EXERCISE INPUT: Begin

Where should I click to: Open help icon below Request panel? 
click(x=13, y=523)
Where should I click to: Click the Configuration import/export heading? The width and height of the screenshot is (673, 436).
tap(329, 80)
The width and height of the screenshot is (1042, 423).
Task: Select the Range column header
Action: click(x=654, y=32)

EXERCISE INPUT: End

A complete, exact copy of the entries is required.

Where should I click to: Open help icon below Request panel? 
click(x=13, y=523)
Where should I click to: Click the Configuration import/export heading? The width and height of the screenshot is (673, 436).
tap(329, 80)
The width and height of the screenshot is (1042, 423).
Task: Select the Range column header
Action: click(x=654, y=32)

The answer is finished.